È molto importante che gli agricoltori di tutto il mondo stiano iniziando a parlare anche degli interessi di altri settori dell’economia, in particolare delle PMI, e a prendere di mira i grandi cartelli che si nascondono dietro Bruxelles, chiedendo di porre fine al loro controllo sui prezzi dei prodotti agricoli. Ciò che va sottolineato è che il Green Deal dell’UE è in realtà una strategia per arricchire i grandi cartelli e i latifondisti, a spese delle famiglie di agricoltori e dei consumatori.
Nonostante la protesta si stia allargando, il complesso finanziario/latifondista Green non si arrende alla sconfitta del Green Deal. Cinquanta aziende leader appartenenti alla tedesca Stiftung Klimawirtschaft (Fondazione Economia del Clima) hanno pubblicato il 27 gennaio una lettera aperta in cui esortano il governo tedesco a non abbandonare l’agenda del Green Deal, ma a garantirne l’attuazione per gli anni a venire, indipendentemente dalle proteste degli agricoltori.
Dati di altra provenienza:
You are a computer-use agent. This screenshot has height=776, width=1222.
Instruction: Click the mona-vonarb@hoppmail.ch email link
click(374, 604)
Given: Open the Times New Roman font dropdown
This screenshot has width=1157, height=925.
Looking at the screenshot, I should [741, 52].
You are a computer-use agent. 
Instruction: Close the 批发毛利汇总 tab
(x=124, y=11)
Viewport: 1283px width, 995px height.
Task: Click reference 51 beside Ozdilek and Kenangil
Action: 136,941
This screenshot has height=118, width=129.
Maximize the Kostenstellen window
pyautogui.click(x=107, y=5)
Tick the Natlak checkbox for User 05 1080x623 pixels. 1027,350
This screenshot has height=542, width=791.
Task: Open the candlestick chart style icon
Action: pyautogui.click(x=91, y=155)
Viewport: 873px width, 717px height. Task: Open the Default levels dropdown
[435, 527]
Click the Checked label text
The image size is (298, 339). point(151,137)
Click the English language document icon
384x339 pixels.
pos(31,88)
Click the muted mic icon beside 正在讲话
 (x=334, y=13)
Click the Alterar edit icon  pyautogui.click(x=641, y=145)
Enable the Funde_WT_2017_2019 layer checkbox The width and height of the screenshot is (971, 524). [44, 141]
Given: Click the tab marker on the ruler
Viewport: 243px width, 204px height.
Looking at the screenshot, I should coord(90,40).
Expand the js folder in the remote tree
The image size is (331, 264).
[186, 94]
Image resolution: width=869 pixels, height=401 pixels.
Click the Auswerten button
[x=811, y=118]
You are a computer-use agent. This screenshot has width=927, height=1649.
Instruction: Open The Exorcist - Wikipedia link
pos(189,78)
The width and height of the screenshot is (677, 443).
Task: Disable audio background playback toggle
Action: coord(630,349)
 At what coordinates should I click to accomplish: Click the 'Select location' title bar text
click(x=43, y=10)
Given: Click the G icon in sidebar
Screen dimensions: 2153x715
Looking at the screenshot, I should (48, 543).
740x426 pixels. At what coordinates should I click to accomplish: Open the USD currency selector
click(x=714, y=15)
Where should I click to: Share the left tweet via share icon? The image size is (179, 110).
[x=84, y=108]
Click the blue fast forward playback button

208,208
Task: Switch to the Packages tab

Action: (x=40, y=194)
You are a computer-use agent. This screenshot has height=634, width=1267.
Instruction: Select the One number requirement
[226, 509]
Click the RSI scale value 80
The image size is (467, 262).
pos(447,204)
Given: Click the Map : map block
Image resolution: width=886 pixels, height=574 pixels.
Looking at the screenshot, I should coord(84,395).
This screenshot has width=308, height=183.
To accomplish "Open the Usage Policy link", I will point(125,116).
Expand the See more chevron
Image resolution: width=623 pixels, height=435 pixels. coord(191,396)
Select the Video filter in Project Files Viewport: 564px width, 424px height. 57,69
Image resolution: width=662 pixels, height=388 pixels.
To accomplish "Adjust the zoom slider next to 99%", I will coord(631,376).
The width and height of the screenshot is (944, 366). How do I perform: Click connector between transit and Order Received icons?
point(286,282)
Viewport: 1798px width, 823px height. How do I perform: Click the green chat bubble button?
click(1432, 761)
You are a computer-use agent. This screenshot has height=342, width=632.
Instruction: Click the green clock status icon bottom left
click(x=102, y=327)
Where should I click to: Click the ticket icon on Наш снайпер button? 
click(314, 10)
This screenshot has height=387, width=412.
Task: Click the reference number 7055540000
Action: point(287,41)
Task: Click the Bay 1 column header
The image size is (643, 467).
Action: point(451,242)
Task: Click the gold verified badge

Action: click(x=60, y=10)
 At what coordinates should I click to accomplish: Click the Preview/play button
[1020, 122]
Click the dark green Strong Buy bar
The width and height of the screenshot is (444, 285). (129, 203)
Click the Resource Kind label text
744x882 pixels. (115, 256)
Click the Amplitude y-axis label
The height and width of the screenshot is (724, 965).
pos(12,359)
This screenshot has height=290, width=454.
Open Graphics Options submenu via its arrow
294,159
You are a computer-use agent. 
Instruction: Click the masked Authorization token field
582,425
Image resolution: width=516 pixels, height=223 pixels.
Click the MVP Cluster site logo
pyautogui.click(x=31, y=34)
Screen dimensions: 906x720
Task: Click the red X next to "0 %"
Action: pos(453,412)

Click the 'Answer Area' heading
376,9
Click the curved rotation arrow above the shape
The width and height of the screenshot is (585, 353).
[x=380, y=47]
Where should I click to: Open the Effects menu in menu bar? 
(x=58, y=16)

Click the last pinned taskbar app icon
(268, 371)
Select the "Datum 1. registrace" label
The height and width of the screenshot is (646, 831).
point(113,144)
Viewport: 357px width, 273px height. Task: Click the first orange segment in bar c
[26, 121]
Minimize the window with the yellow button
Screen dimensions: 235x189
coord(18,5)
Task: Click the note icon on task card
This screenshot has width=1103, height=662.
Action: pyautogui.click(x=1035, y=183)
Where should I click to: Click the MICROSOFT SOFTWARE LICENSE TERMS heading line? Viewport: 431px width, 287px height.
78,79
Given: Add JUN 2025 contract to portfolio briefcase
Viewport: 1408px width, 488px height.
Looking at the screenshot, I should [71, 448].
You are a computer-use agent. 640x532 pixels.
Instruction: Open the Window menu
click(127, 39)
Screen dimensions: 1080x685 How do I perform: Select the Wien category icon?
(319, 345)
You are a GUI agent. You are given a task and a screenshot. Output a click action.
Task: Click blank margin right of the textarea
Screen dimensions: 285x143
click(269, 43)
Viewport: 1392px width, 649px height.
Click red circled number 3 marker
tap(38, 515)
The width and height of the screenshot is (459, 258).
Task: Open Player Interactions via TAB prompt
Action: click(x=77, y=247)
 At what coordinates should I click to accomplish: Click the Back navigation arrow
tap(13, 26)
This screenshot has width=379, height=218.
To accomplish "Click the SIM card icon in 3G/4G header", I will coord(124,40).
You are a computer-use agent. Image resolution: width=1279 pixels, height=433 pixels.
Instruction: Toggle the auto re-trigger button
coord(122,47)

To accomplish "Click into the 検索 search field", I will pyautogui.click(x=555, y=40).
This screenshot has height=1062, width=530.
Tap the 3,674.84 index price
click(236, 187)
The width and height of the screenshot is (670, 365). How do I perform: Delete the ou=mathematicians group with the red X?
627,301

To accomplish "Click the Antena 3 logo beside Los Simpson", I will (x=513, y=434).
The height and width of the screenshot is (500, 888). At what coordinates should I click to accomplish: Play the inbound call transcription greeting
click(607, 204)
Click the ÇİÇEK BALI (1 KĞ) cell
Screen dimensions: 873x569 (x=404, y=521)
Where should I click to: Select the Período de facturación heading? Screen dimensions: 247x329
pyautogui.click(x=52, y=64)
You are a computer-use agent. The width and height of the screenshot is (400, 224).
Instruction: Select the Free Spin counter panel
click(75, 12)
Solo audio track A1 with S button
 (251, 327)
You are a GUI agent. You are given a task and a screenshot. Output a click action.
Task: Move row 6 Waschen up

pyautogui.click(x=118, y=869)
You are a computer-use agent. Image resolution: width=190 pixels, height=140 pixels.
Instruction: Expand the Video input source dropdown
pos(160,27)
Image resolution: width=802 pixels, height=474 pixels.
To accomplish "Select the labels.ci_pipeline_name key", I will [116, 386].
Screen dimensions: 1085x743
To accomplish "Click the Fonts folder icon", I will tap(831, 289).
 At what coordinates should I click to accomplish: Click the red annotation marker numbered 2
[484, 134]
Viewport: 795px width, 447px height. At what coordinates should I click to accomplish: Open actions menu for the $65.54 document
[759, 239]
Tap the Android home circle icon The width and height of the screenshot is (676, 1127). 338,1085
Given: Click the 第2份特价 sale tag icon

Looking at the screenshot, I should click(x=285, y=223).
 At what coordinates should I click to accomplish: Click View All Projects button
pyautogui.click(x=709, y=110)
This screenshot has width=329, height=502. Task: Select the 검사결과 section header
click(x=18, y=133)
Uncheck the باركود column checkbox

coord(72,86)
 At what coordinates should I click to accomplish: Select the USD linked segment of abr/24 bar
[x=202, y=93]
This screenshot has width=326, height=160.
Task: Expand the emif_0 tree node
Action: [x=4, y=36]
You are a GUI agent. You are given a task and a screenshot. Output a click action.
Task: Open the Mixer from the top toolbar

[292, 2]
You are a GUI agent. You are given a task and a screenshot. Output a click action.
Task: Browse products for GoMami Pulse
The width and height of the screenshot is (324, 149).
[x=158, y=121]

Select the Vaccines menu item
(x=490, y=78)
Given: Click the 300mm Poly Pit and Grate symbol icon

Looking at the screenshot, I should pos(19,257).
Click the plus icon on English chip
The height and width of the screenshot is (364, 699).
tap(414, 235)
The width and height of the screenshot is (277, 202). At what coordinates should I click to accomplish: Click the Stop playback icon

Tra i firmatari della lettera aperta figurano: Thyssen-Krupp, Salzgitter Steel, Aurubis (rame), Strabag (costruzioni stradali), Bilfinger (costruzioni), IKEA, Miele (tecnologie per la casa), E.on e enBW (aziende leader nel settore dei servizi pubblici), Aeroporto di Francoforte, Hermes (logistica), BNP Paribas, Union Investment, Triodos Bank: https://klimawirtschaft.org/.
La direttrice dell’FMI Christina Georgieva si è unita a questa richiesta, mettendo in guardia i governi e la Commissione dal fare concessioni agli agricoltori di cui prima o poi si sarebbero “pentiti”. Il Royal Institute of International Affairs britannico (Chatham House) ha consigliato ai governi di cooptare il fermento degli agricoltori conducendo un dialogo con loro, ma non sui fondamenti del Green Deal. I cartelli alimentari e gli interessi bancari che stanno dietro a questa agenda hanno buone ragioni per temere la perdita del loro progetto di “sostenibilità” da migliaia di miliardi di dollari.